At issue is “Night Visions,” a series of street-sign sculptures along Park Boulevard near the San Diego Zoo, for which the city paid artist Roberto Salas $11,000 in 1989.
But with public art being no stranger to controversy, the sun soon may set on “Night Visions.”
Reaction to the prospect of its disappearance from the 'public right-of-way' has been mixed.
"I've been surprised at how many people know about these sculptures, and have been writing or have a strong opinion about it,” says Kelly Bennett, arts and culture writer for Voice of San Diego, who first reported on the controversy. “There's been some really thoughtful reflections in our comments or the letters we’ve received.”
Expected to be on display only for 10 years, all but two of the original dozen pieces of “Night Visions” are still there after 23 years -- but by now, many are timeworn.
"A couple of them are wobbly, they're missing some vinyl,” Bennett said in an interview Wednesday. “Some of the aluminum is cracking. And they're not in the shape that they once were. So the city would either need to pay some money to restore them, or de-commission them. De-install them."

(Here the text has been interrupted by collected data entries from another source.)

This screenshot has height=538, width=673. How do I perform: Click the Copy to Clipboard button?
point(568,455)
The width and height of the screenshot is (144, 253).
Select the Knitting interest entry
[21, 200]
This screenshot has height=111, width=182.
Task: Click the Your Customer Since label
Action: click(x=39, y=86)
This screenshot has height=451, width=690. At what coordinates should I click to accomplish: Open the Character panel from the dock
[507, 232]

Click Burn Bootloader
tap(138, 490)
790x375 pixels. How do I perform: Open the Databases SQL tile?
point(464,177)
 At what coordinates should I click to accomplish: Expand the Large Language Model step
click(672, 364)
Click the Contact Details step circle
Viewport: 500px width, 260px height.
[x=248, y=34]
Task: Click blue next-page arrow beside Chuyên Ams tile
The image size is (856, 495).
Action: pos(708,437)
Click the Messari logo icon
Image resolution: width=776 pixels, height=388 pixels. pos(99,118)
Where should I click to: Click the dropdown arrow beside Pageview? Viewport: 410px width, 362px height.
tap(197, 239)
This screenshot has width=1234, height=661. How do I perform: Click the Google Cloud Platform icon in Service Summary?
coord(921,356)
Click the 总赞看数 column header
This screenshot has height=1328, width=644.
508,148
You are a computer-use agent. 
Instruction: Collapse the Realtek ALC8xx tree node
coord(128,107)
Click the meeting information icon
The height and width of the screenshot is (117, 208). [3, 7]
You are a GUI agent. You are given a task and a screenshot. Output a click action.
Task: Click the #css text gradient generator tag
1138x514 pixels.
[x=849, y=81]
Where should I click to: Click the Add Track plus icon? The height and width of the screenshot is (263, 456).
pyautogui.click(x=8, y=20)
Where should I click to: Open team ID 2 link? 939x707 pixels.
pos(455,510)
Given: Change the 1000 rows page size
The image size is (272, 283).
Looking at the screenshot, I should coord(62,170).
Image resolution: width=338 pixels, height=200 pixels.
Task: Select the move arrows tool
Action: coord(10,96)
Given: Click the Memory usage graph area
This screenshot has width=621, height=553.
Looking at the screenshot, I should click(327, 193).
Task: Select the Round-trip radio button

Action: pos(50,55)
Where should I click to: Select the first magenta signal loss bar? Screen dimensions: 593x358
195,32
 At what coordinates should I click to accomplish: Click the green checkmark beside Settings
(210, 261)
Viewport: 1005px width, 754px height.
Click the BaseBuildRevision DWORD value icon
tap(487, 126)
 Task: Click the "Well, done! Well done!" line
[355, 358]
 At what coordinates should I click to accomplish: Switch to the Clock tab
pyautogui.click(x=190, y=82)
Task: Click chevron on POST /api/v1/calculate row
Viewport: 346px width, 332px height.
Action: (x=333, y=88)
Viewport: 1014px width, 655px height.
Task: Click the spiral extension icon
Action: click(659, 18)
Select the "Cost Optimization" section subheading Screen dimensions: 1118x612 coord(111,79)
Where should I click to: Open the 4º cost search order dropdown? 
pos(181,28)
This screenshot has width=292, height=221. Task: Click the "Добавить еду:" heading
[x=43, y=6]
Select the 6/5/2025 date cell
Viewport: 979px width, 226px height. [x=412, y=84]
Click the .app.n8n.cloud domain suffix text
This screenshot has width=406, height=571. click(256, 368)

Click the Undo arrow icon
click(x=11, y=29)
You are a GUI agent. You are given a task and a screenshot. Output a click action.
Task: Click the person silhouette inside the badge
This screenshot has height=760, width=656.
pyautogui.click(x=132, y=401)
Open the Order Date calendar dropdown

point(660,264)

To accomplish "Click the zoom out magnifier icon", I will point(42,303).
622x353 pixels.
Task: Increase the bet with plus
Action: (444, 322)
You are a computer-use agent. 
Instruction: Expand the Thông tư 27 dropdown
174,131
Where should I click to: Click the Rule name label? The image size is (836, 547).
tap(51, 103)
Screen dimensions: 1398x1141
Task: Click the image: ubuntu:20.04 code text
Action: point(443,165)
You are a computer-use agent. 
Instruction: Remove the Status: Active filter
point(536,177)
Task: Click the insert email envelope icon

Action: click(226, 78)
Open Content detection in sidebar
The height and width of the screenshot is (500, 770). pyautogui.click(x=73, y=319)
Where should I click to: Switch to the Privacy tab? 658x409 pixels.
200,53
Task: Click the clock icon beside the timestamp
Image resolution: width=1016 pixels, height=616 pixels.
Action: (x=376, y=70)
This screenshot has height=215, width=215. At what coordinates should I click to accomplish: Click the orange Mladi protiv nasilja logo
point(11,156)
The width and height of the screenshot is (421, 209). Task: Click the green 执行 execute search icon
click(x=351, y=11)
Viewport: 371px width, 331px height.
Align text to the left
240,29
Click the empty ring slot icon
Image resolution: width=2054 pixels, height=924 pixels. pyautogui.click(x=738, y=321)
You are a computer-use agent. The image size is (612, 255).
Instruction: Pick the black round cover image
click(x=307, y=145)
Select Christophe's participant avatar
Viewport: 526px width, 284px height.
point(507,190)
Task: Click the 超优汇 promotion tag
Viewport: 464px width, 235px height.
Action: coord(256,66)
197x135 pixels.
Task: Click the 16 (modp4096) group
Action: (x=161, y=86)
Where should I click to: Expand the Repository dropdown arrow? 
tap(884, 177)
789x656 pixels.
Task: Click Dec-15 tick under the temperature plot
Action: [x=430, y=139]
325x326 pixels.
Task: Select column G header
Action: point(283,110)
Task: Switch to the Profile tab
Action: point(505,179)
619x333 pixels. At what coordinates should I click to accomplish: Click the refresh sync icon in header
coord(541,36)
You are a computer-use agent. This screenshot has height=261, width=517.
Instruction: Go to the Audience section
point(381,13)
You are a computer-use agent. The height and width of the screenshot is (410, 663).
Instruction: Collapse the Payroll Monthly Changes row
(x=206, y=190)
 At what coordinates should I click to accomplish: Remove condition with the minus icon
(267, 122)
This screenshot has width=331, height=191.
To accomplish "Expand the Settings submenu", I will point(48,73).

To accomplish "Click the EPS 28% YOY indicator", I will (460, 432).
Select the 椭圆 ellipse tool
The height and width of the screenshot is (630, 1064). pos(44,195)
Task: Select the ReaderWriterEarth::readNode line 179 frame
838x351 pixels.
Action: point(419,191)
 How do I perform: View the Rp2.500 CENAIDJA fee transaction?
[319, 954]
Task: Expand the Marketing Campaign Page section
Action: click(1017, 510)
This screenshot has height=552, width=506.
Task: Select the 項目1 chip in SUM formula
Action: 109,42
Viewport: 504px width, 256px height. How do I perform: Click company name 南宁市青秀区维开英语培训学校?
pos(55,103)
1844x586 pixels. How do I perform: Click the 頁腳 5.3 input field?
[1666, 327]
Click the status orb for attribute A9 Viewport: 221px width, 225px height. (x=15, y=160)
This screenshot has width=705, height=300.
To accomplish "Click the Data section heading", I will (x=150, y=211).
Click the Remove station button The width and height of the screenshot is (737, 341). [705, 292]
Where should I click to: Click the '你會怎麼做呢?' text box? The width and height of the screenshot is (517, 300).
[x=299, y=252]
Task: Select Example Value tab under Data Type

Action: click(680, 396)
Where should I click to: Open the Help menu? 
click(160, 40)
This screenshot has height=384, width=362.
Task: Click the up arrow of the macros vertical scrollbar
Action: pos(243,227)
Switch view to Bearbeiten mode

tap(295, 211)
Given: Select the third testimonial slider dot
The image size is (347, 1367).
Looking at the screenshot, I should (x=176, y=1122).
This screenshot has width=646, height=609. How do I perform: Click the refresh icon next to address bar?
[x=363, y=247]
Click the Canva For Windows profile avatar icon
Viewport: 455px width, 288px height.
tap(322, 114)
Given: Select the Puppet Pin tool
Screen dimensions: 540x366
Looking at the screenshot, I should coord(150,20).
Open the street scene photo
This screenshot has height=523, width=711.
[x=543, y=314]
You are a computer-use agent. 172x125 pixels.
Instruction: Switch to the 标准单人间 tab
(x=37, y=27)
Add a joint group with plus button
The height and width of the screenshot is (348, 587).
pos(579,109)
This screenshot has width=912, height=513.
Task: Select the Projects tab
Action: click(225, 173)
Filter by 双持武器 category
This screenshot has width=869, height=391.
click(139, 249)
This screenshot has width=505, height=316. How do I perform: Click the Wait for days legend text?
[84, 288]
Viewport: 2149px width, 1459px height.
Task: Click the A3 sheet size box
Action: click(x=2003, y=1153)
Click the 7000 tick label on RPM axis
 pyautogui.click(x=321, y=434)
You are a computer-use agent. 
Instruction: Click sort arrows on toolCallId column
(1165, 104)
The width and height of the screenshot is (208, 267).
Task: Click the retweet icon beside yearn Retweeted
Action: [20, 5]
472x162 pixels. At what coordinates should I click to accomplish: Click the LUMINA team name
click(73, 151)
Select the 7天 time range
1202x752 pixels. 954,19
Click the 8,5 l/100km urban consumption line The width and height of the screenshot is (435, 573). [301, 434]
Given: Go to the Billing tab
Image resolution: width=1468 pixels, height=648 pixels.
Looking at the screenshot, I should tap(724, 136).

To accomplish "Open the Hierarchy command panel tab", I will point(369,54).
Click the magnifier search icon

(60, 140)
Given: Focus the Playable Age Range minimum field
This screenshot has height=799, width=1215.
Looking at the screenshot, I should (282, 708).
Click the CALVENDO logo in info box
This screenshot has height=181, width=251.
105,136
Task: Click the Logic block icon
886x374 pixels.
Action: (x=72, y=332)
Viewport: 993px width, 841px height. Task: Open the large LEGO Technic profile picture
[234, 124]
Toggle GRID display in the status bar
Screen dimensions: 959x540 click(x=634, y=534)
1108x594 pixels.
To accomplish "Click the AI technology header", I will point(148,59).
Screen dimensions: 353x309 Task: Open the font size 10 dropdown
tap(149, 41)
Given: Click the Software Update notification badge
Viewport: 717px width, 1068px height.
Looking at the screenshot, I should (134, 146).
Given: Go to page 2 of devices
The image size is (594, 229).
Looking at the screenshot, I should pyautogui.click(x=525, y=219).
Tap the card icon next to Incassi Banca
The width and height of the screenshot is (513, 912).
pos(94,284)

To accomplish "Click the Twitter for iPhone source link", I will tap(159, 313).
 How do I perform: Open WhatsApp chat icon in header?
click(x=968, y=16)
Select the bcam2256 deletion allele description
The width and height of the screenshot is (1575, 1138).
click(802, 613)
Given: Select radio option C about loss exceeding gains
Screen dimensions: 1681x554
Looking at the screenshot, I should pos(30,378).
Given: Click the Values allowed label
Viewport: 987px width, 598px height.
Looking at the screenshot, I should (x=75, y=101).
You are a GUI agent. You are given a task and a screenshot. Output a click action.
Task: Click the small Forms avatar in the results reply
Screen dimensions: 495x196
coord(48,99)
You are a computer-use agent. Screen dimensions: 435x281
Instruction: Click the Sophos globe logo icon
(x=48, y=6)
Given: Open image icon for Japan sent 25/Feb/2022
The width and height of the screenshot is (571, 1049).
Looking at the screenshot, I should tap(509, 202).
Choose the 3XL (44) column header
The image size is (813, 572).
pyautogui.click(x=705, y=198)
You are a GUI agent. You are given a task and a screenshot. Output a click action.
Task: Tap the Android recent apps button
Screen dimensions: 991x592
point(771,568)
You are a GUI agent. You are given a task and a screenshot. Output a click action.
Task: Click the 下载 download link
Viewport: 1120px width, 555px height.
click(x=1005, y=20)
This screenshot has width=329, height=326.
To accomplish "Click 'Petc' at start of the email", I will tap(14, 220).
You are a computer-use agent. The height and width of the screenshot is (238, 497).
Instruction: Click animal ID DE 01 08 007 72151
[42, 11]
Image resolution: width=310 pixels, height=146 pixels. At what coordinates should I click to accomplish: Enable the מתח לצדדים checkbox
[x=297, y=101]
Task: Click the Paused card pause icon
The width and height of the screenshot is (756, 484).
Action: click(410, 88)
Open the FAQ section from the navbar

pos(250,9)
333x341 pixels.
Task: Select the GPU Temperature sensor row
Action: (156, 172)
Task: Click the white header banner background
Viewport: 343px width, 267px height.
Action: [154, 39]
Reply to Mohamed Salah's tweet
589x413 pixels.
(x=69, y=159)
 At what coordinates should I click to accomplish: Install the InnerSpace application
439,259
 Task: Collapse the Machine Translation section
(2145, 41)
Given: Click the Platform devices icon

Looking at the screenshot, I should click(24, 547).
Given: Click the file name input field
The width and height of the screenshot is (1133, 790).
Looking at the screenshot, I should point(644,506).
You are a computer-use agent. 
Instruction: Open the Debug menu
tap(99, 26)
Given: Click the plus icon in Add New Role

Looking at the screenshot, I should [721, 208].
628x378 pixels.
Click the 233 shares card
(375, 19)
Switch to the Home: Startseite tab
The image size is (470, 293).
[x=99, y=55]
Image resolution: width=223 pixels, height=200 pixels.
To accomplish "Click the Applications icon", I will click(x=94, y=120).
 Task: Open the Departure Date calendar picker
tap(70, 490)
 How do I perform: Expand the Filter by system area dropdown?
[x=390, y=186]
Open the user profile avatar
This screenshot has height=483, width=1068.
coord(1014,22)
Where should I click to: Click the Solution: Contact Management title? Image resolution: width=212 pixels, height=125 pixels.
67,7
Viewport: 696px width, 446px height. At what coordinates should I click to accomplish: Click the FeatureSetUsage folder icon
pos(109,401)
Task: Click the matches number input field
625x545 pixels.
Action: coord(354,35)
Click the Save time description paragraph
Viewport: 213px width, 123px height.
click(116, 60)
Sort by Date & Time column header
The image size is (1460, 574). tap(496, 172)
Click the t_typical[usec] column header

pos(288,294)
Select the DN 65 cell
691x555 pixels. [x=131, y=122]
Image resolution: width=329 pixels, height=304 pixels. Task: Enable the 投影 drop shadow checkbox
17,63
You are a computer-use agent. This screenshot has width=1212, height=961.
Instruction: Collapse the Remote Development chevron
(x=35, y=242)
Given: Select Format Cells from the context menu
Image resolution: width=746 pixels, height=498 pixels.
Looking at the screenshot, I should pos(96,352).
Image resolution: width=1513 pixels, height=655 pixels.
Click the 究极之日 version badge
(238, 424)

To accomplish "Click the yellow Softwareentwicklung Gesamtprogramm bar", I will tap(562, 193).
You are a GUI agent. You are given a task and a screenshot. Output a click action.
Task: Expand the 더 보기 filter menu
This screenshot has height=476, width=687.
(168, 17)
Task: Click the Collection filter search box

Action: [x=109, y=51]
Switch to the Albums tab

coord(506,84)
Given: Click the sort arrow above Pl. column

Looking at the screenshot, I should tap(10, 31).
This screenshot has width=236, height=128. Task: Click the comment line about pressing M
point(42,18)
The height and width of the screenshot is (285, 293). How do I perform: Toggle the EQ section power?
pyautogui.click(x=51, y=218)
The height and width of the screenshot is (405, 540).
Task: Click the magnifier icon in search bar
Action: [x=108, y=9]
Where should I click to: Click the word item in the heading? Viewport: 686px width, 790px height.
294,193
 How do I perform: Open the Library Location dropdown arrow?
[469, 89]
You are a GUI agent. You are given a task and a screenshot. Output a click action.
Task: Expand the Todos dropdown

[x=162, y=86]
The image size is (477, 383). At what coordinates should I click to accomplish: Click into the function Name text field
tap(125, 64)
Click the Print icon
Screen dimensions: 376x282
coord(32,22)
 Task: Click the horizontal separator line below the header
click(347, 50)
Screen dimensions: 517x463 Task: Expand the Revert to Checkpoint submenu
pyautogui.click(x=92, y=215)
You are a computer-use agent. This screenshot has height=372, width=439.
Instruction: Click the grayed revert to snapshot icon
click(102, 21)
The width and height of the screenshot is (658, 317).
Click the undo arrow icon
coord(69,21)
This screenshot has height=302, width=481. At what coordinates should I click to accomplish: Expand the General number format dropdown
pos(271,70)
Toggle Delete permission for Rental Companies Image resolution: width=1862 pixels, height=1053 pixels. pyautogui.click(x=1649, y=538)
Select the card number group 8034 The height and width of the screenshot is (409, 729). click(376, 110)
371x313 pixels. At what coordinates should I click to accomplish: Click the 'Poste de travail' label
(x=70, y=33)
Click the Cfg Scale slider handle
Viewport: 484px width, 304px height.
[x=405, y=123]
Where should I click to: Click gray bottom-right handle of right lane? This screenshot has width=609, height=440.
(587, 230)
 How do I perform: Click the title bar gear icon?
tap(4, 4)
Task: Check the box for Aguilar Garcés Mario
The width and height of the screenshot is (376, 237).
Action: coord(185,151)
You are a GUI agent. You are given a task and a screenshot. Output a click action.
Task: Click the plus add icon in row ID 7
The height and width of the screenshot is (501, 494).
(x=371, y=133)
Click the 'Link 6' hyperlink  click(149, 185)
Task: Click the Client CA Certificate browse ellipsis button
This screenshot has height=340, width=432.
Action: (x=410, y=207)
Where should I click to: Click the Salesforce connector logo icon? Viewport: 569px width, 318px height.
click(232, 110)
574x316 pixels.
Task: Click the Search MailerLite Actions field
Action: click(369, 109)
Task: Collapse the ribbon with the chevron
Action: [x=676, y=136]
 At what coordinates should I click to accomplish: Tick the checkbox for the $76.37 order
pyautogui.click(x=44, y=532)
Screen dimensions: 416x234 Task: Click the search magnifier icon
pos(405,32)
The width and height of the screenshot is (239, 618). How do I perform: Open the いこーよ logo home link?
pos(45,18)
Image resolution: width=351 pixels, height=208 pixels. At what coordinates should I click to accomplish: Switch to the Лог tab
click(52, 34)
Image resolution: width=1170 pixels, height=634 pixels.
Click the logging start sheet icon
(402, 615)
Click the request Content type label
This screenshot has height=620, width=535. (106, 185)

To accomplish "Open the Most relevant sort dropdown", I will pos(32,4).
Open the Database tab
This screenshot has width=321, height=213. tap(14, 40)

And, as it turns out, the city's public art program manager has recommended that they be removed, and offered to Salas if he wants them back.
Al Sosa, a New Yorker who's here on an extended family visit, had this suggestion as he took a break Wednesday from a bicycle jaunt past “Night Visions” along Park Boulevard: "Auction them. Okay? It is a piece of art; it has historical nature. Maybe you have an auction, and then the funds you raise through the auction could be used to purchase, or compensate people for creating new ones."
For his part, Salas concedes it's legally out of his hands – but insists that there's an issue of respect involved.
In an interview Wednesday, Salas said the city went looking for lowball bids to restore “Night Visions” after he quoted a price of $40,000, and then refused to bargain with him.
"Why can't I have an audience? Why can't we sit down?" he asked, rhetorically, adding that his real concern is not about money: “It's just the disrespect and lack of communication that we need to establish."
Now that the de-commissioning process has been set in motion, Salas says the city has rejected any historical value to "Night Visions", and sent a signal that marginalizes the larger public art community that followed in his wake.
"I'm speaking on behalf of a lot of artists who essentially will be faced with this particular situation,” Salas said. “But it's policy we formed 24 years ago that insures that things are taken care of."
The city's public art program manager had this response: "The city has a responsibility to act in a way that is accountable and serves the greatest public good."
Members of the city's Public Art Committee will hear the issue on November 29th, and Salas might wind up before the city’s Commission for Arts and Culture as well.